**RECORDS FOR THE TASK:**
::::::

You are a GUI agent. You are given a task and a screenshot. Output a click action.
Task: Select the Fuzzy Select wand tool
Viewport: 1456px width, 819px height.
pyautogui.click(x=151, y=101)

::::::

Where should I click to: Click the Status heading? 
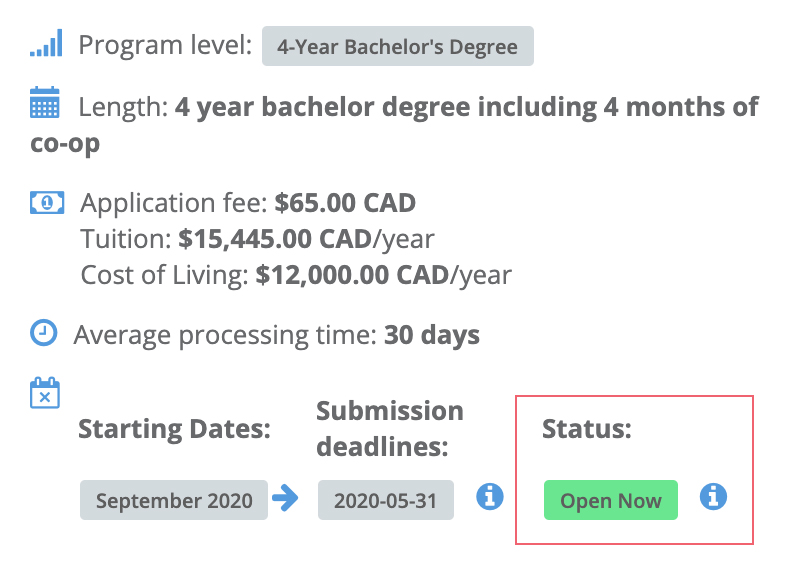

::::::

Pick out every line of the entries above that contains the string "click", treating uppercase and lowercase as different.

**RESPONSE BELOW:**
You are a GUI agent. You are given a task and a screenshot. Output a click action.
pyautogui.click(x=151, y=101)
Where should I click to: Click the Status heading? 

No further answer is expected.